▶ _SOURCE_:
[ovs-dev] [PATCH ovn] ovn-northd: Skip unsnat flows for load balancer vips in router ingress pipeline
Numan Siddique
numans at ovn.org
Thu Mar 26 14:17:29 UTC 2020
On Thu, Mar 26, 2020 at 6:06 PM Mark Michelson <mmichels at redhat.com> wrote:
>
> The gist of this change is that the configured SNAT external address and
> the load balancer VIP are the same. This means that we end up with both
> SNAT and DNAT occurring for the same external address. Would we see a
> similar problem if there were no load balancer, but we had configured
> the nat type to be "dnat_and_snat"? In this case, we wouldn't have the
> same conntrack-based lb flows in table 6. However, would we still run
> into the same issue with the conntrack state not being "est" because of
> the table 5 ct_snat flow? Or is there some safeguard in place to ensure
> this does not happen?
I don't think it's required in the case of dnat_and_snat. That's
because we don't check ct flags for
dnat_and_snat entries in lr_in_dnat.
Let's say we have below dnat_and_snat entry
***
nat c34ff396-80d2-42aa-a4cd-747150e4b1ab
external ip: "172.168.0.110"
logical ip: "10.0.0.3"
type: "dnat_and_snat"
****
Then the flow is
table=6 (lr_in_dnat ), priority=100 , match=(ip && ip4.dst
== 172.168.0.110 && inport == "lr0-public"),
action=(ct_dnat(10.0.0.3);)
And the corresponding OF flow is
table=14, n_packets=0, n_bytes=0, idle_age=523,
priority=100,ip,reg14=0x3,metadata=0x3,nw_dst=172.168.0.110
actions=ct(commit,table=15,zone=NXM_NX_REG11[0..15],nat(dst=10.0.0.3))
Probably we may have to revisit the logical flows and see why ct
flags are not used in the case of dnat_and_snat entries.
>
> See inline below for more
>
> On 3/26/20 7:32 AM, numans at ovn.org wrote:
> > From: Numan Siddique <numans at ovn.org>
> >
> > Suppose there is below NAT entry with external_ip = 172.168.0.100
> >
> > nat <UUID>
> > external ip: "172.168.0.100"
> > logical ip: "10.0.0.0/24"
> > type: "snat"
> >
> > And a load balancer with the VIP - 172.168.0.100
> >
> > _uuid : <UUID>
> > external_ids : {}
> > name : lb1
> > protocol : tcp
> > vips : {"172.168.0.100:8080"="10.0.0.4:8080"}
> >
> > And if these are associated to a gateway logical router
> >
> > Then we will see the below lflows in the router pipeline
> >
> > ...

Text and element-location data
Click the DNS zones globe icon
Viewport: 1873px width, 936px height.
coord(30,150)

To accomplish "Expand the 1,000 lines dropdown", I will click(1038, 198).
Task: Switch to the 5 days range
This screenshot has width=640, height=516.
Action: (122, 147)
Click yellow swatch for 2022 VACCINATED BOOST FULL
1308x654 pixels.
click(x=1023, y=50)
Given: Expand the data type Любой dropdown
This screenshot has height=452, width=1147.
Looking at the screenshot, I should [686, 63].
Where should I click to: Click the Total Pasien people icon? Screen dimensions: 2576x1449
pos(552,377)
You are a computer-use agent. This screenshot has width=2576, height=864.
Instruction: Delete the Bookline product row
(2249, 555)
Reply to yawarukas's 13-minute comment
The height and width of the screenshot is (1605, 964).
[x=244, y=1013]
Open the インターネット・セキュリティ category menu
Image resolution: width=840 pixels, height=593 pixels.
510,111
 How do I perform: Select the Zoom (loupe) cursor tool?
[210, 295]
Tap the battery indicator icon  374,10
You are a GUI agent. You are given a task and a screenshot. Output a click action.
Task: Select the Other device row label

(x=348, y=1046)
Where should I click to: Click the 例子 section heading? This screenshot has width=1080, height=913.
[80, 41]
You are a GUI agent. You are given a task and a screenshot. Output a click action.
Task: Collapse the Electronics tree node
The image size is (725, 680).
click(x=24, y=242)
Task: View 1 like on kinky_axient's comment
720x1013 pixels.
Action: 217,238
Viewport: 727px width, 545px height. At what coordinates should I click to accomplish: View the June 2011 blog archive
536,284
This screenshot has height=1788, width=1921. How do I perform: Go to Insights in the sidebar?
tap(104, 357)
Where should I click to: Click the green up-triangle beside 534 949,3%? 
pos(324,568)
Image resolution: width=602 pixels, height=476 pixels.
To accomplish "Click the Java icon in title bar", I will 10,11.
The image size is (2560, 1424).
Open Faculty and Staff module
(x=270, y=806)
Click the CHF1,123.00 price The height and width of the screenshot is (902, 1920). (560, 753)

▶ _WHAT YOU ARE ASKED TO DO_:
List every field name that appears in the load balancer record quoted in the mailing-list post.

▶ _EXPECTED ANSWER_:
_uuid, external_ids, name, protocol, vips